# Software for scheduling, etc.



## rjmiller15 (Jul 2, 2008)

My husband and I are thinking of starting a painting business, and I am curious what software you guys use to schedule, and to keep track of customers in a database. We want a software that allows us to not only schedule, and keep their contact information, but to list out job details, so if they call back we have their history.

we have Quickbooks Pro 2007 for financial....


----------



## aaron61 (Apr 29, 2007)

We use ACT. At the end of each month we input all information about customers we have worked for. Of course name and address but we can also include , email, paint colors, when were there, any extras, kids and pets names, were they a P I A ? etc.... It also has a great calendar sysyem for follow up and matenance programs


----------



## Ken S. (Apr 18, 2007)

rjmiller15 said:


> My husband and I are thinking of starting a painting business, and I am curious what software you guys use to schedule, and to keep track of customers in a database.
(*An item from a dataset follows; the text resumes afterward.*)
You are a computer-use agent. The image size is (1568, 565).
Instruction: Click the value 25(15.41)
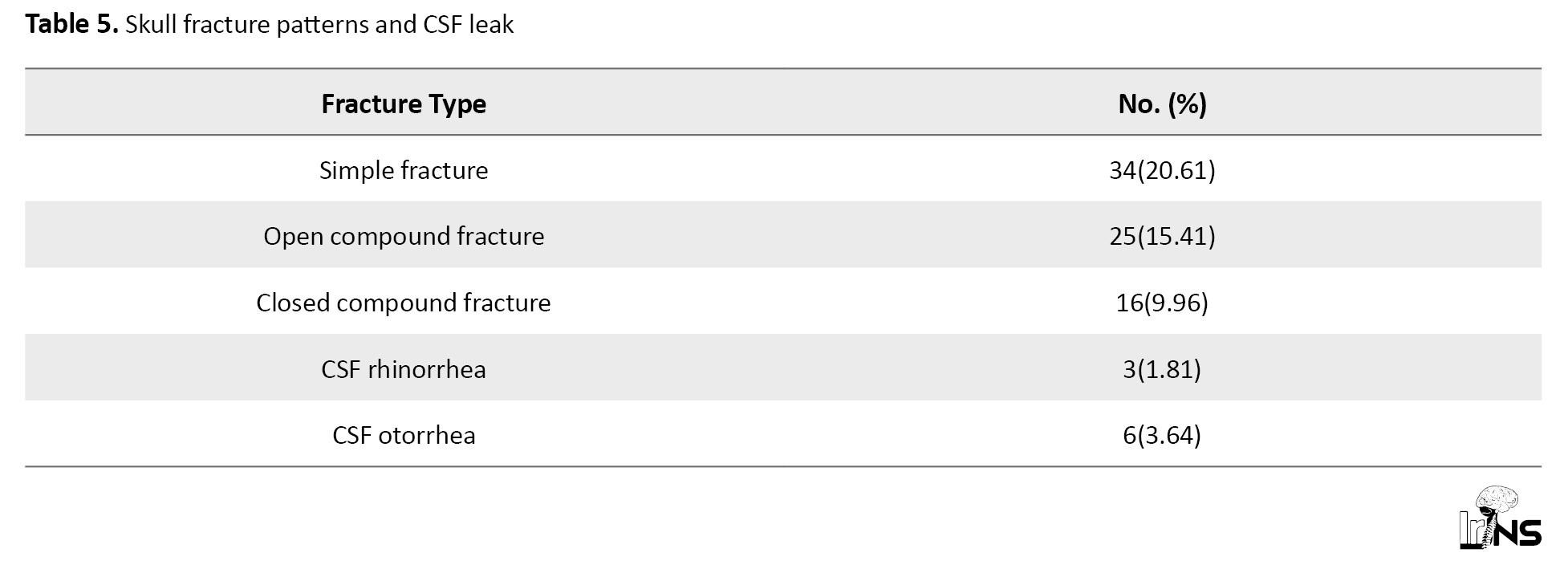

We want a software that allows us to not only schedule, and keep their contact information, but to list out job details, so if they call back we have their history.
> 
> we have Quickbooks Pro 2007 for financial....
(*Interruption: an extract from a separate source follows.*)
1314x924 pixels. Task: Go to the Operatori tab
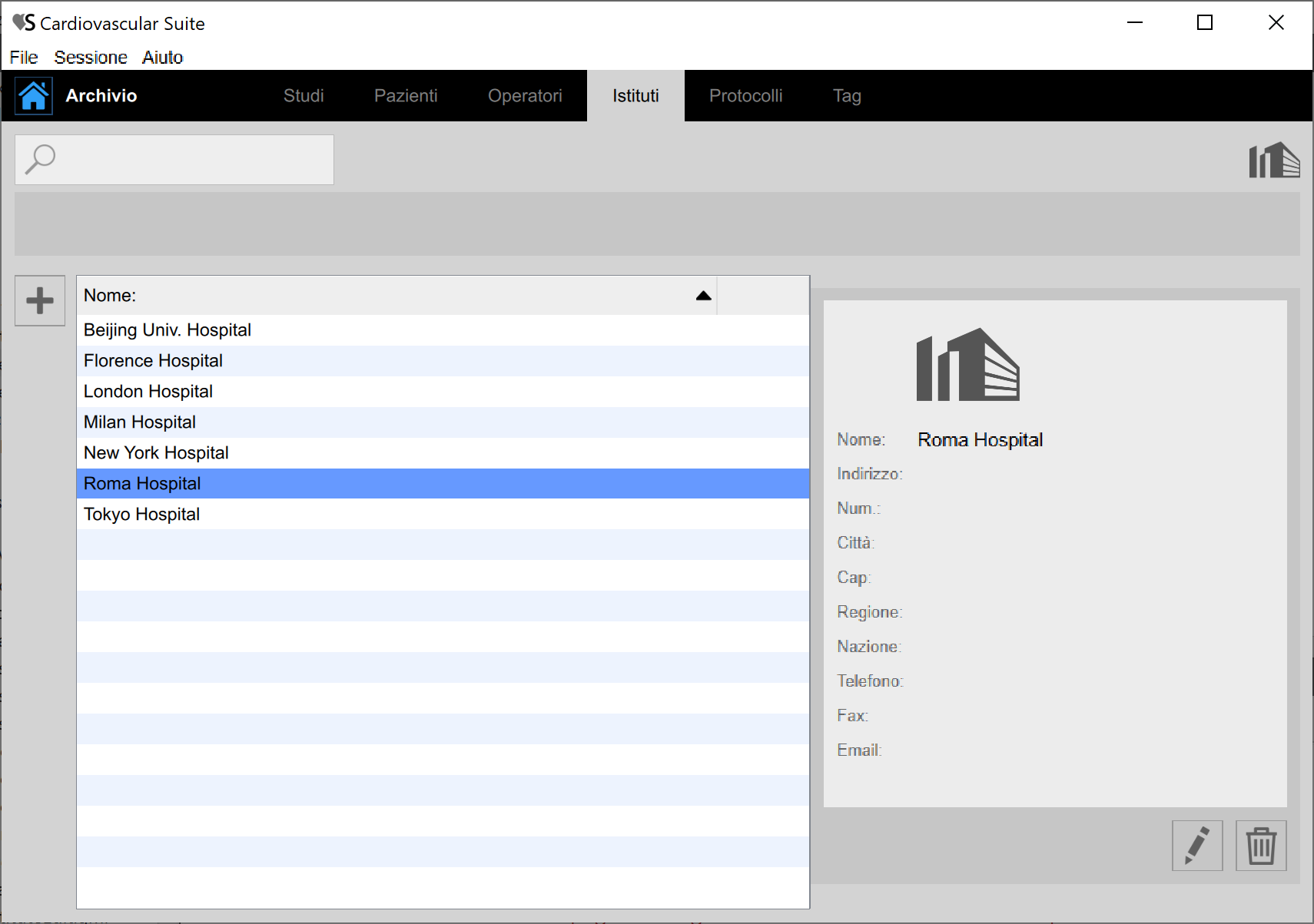coord(525,96)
 WE USE A WHITE ERASER BOARD FOR CURRENT AND FOLLOWING WEEKS WORK SCHEDULE. ON DESKTOP WE USE "MS WORKS CALENDAR" FOR OUR COMPLETE PLANNER AND SCHEDULING, WITH POP UPS OCCURRING ON SCREEN TO GIVE US ADVANCE NOTICES..THIS WORKS WELL FOR US.


----------



## vermontpainter (Dec 24, 2007)

Ken S. said:


> WE USE A WHITE ERASER BOARD FOR CURRENT AND FOLLOWING WEEKS WORK SCHEDULE. ON DESKTOP WE USE "MS WORKS CALENDAR" FOR OUR COMPLETE PLANNER AND SCHEDULING, WITH POP UPS OCCURRING ON SCREEN TO GIVE US ADVANCE NOTICES..THIS WORKS WELL FOR US.


I agree Ken. I use a white board with erasable markers. I need to have a highly visible outline on the wall that I can refer to at a glance while on the phone etc. I also keep a large calendar on the wall next to my desk with each weeks jobs and who is working them. Its simple but it works. I do a fair amount of schedule juggling, so everything is erasable. 

Quickbooks Pro has a nice customer database right in it. Thats where I keep the customers and their information. There are also files for each customer and job in a filing cabinet that I rarely need to refer to.


----------



## aaron61 (Apr 29, 2007)

2 sets of white boards ,3 month rotation, 1 set for estimates, 1 set for jobs. File holders for jobs for the week,jobs accepted, jobs bid, jobs to bid. Post bid jobs are rotated out every 90 days to a dead file still held for another 90 days for easy access then trashed must be rebid if called. End of month all info goes into Act for maintenance work, christmas cards. But I think she just asked about software


----------



## tedwilliams (Dec 23, 2008)

we use Amphis Customer customer database - really simple to use to create our quotes and invoices, create appointments, keep customer notes eg paint reqd and all the history eg when we quoted, how much, any further contact with the customer eg telephone calls, also keep track of emails sent/recvd and we can send "standard" emails or replies and also email the quotes/invoices/letters from within the customer database. links to Outlook to generate reminders etc.

Ted


----------



## Danahy (Dec 11, 2008)

MS Outlook, and Quickbooks share contact info easily, Outlook has built in Calender. It's simple, it worked for dummies like me, didn't have to buy nothing, or learn a new program.


----------



## premierpainter (Apr 17, 2007)

We use Market Sharp. Best program that I have ever seen. Quick books Pro for $


----------



## Forest (Jan 23, 2009)

We schedule our estimator's appointment with Outlook, and use a whiteboard to keep up with a rolling 3-month schedule of jobs. 

We also use a complex spreadsheet I designed to track proposal status, project completion and jobs that are going to be done outside of that 3-month rolling window.


----------